_Aim:_
Give the records below again with "filter field" renamed to "filter box" and nothing else changed, and leave the pictures out.

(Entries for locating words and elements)
++++++++++

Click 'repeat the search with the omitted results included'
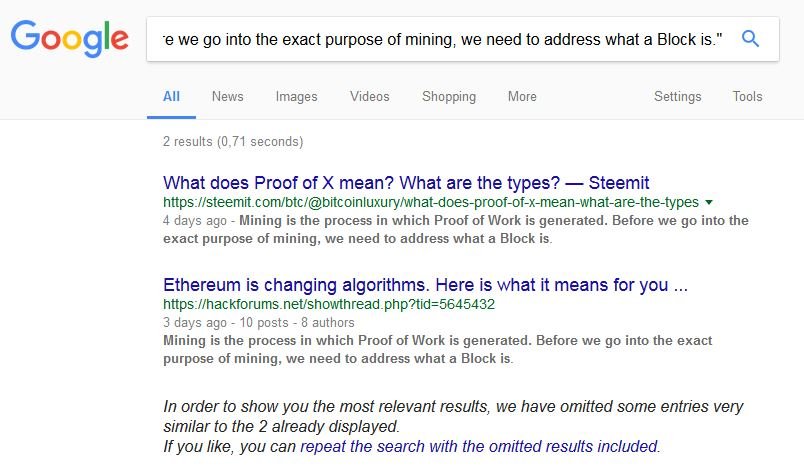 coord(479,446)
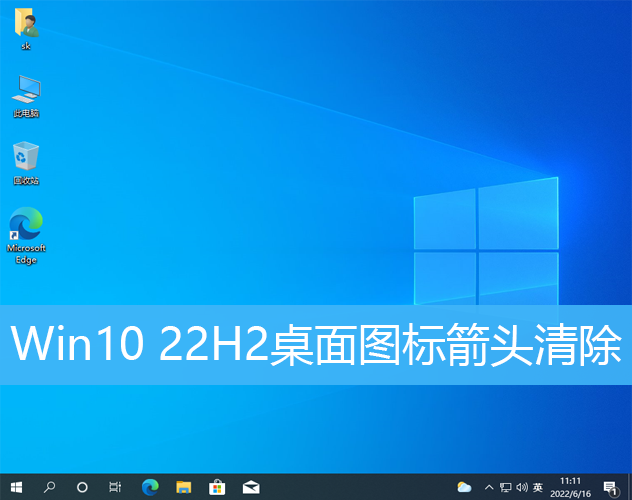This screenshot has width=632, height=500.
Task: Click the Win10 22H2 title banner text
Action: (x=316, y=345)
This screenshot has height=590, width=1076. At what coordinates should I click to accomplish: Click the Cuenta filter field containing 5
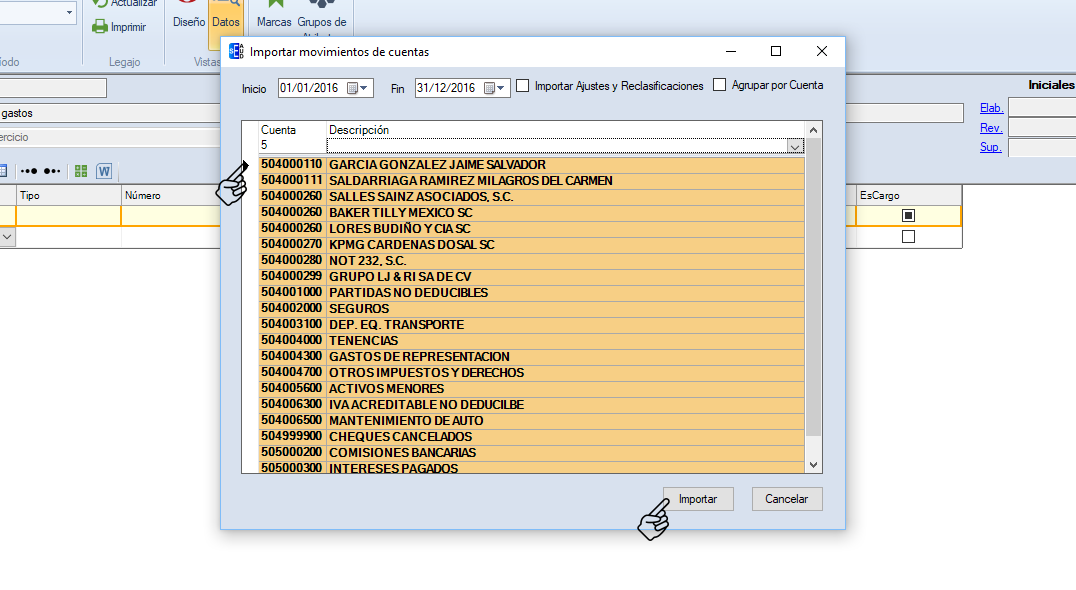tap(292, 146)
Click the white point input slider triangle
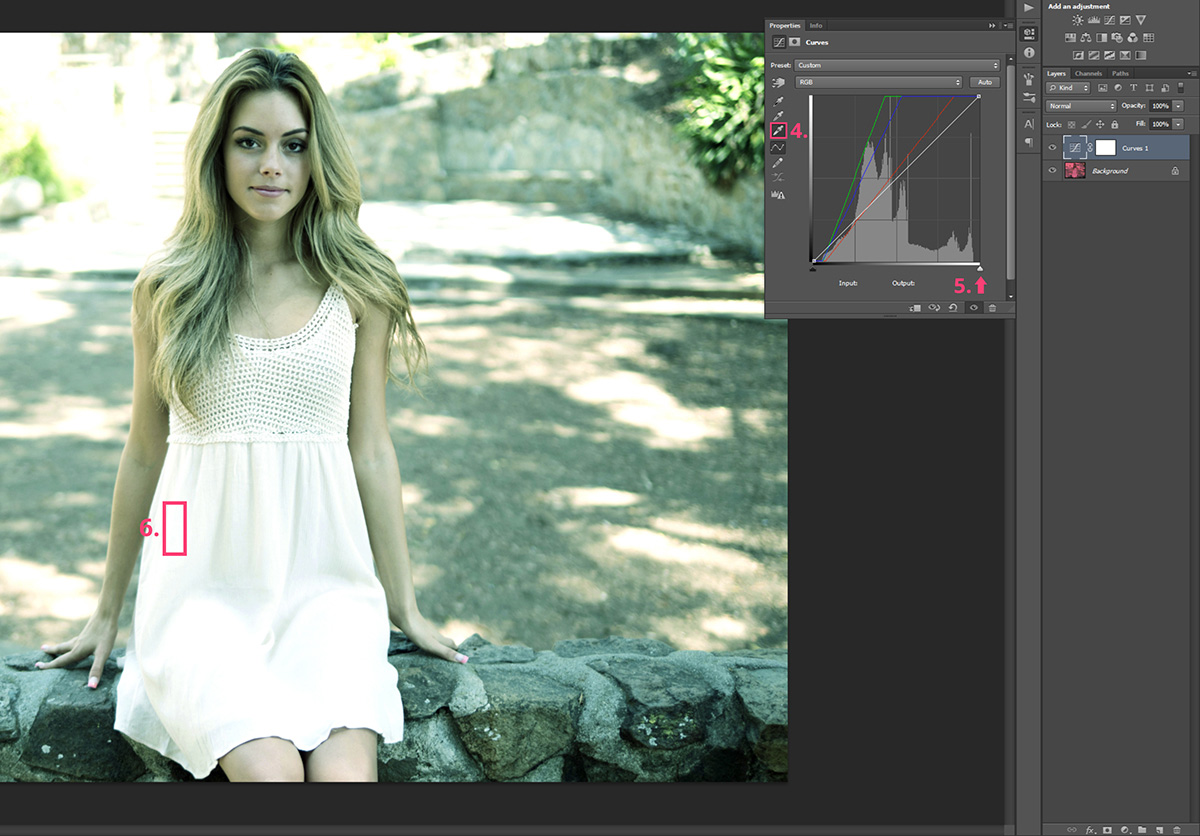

++++++++++

_Task output:_
Click 'repeat the search with the omitted results included'
 coord(479,446)
This screenshot has width=632, height=500.
Task: Click the Win10 22H2 title banner text
Action: (x=316, y=345)
This screenshot has height=590, width=1076. At what coordinates should I click to accomplish: Click the Cuenta filter box containing 5
tap(292, 146)
Click the white point input slider triangle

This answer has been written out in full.